Den Medien kommt aber auch eine entscheidende Bedeutung im Kampf gegen Stigmata zu: Sozialen Lerntheorien zufolge könnten Hauptdarsteller von Filmen oder Serien einen Beitrag dazu leisten, das öffentliche Meinungsbild geradezurücken. Experimentelle Studien mit kleinen Probandenzahlen haben dies bestätigt. Noch besser ist, Betroffene selbst zu Wort kommen zu lassen wie im englischsprachigen »Anxy Magazine«. Die Herangehensweise unterscheidet sich vom klassischen Journalismus: Hier interviewen keine Medienexperten die Patienten, sondern Erkrankte berichten selbst über ihr Schicksal inklusive der gesellschaftlichen Ausgrenzung.
Auch Anti-Stigmatisierungs-Kampagnen können Vorurteilen entgegenwirken, falls sie die jeweiligen Zielgruppen erreichen. Seit mehreren Jahren würdigt die DGPPN zusammen mit weiteren Partnern hilfreiche Initiativen mit einem Antistigmapreis.

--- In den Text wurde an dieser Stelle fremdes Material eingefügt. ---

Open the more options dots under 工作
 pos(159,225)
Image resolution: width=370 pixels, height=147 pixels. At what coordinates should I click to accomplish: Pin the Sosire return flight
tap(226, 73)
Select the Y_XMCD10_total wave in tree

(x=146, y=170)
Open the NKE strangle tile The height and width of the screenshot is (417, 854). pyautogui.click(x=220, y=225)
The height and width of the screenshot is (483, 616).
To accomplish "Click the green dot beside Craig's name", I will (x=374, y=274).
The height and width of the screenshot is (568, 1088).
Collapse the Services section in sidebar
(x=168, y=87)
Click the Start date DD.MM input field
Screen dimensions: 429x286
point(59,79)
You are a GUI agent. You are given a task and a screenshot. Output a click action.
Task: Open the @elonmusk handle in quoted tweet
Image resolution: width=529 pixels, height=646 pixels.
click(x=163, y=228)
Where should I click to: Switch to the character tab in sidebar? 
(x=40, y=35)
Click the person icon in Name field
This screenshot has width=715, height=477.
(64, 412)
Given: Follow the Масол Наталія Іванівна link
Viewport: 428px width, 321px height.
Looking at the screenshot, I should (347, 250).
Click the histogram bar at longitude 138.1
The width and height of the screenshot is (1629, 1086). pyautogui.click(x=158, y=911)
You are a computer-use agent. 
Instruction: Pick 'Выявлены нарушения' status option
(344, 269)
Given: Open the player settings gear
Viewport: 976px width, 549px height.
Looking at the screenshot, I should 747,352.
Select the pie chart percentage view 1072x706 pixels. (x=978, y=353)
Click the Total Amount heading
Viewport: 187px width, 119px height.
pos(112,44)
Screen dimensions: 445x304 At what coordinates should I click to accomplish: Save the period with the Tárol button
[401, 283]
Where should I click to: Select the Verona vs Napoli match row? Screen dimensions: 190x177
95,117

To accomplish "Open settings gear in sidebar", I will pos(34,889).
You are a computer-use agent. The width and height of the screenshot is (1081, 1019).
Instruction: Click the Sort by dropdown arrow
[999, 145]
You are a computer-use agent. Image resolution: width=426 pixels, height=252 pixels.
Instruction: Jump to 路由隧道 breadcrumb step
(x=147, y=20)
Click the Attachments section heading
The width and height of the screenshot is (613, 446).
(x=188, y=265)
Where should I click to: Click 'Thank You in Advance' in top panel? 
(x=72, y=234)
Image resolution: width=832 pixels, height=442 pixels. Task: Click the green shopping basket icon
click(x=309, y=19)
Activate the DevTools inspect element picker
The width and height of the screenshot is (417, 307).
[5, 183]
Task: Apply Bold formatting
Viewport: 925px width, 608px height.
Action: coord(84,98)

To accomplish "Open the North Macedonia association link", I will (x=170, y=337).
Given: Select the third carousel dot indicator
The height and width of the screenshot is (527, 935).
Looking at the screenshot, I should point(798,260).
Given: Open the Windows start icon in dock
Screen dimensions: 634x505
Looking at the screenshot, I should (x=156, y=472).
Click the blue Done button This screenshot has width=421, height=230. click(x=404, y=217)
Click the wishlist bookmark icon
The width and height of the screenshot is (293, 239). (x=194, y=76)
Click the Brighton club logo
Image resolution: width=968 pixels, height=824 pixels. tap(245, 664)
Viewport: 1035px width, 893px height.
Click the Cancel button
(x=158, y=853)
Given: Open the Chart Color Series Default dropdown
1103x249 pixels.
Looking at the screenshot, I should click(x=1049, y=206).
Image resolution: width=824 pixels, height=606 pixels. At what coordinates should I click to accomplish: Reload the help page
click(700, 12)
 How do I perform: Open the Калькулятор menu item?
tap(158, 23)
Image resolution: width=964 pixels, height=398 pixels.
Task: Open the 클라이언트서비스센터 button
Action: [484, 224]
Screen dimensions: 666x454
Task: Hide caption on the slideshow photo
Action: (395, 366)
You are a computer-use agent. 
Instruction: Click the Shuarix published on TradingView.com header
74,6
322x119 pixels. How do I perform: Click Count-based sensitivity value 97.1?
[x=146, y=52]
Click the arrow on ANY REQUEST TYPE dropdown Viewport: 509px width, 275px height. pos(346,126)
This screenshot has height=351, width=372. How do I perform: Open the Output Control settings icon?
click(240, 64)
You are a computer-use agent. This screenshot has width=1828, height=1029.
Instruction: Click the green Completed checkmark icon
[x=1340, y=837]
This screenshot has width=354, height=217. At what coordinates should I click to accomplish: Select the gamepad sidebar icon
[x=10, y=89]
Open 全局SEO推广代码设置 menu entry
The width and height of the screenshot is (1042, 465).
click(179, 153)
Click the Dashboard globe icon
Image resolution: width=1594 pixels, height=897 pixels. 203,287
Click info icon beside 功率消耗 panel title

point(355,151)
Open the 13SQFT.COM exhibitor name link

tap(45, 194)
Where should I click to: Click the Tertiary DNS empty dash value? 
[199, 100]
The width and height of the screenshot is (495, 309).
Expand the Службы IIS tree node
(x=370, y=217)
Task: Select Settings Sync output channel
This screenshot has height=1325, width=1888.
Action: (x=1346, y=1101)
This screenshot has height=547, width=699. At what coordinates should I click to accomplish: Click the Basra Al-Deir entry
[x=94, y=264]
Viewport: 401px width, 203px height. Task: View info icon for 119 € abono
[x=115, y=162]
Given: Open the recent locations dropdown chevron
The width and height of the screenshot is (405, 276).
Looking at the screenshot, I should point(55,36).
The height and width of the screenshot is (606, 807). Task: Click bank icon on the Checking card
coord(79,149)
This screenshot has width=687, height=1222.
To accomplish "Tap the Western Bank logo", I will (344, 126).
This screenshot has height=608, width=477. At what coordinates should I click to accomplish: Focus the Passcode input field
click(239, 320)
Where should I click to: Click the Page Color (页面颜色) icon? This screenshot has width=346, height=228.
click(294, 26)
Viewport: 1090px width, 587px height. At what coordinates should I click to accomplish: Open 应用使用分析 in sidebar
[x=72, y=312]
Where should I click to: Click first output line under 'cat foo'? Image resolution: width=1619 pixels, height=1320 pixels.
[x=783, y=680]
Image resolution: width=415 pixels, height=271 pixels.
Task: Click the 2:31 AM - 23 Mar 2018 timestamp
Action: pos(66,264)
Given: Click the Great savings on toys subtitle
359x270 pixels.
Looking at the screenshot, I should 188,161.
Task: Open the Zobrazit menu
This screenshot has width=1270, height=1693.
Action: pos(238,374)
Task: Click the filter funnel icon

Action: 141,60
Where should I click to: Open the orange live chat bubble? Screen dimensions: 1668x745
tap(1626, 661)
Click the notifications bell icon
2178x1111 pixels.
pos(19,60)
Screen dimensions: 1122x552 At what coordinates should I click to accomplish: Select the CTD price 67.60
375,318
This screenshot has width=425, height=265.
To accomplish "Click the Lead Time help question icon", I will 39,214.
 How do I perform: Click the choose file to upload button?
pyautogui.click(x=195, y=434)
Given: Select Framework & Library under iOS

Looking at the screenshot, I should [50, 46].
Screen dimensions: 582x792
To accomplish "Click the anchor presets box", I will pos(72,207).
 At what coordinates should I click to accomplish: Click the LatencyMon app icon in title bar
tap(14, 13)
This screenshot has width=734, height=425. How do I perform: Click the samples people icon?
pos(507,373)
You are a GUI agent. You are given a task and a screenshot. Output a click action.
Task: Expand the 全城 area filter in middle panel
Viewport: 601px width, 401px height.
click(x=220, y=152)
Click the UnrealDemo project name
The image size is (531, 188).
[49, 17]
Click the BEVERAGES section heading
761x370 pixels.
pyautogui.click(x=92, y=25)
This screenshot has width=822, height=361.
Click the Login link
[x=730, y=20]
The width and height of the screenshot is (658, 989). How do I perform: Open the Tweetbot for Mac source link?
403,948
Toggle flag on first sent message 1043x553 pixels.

Mit einer solchen Auszeichnung wurde [AUSWEG]LOS, ein Portal des Deutschen Caritasverbands, geehrt. Zielgruppe sind junge Menschenmit suizidalen Gedanken, die ebenfalls mit großen Vorurteilen zu kämpfen haben. Sie werden von geschulten Gleichaltrigen zwischen 16 und 25 Jahren beraten.
»Die Wunschperle. Vom Einfluss seelischer Erkrankungen auf Geschwisterkinder« arbeitet das Thema altersgerecht in Form eines Comics auf. Dazu gehört auch ein Begleitband für Erwachsene. Entwickelt wurde das Büchlein vom Bundesverband der Angehörigen psychisch erkrankter Menschen. Dafür gab es von der DGPPN einen zweiten Platz beim Antistigmapreis.
Dritter Gewinner ist das Projekt »Selbst Betroffene Profis« der Deutschen Gesellschaft für Bipolare Störungen. Den Anstoß gaben drei selbst erkrankte Ärztinnen, die berufliche Stigmatisierungen erlebt haben. Ihr Ziel ist, die Öffentlichkeit über psychische Leiden bei Angestellten im Gesundheitswesen zu informieren, um Vorurteile abzubauen.
Ähnliche Ideen verfolgen die Stiftung Deutsche Depressionshilfe und die Stiftung Bahnsozialwerk. Bei ihrem Kooperationsprojekt »Peers at work« begleiten genesene, früher psychisch erkrankte Angestellte betroffene Kollegen mit ähnlichen Leiden im Job. Die berufliche Unterstützung ist Teil des betrieblichen Gesundheitsmanagements.
Die Beispiele zeigen: Kampagnen gegen die Stigmatisierung setzen bei ganz unterschiedlichen Zielgruppen an. Denn Vorurteile ziehen sich wie ein roter Faden durch die Gesellschaft.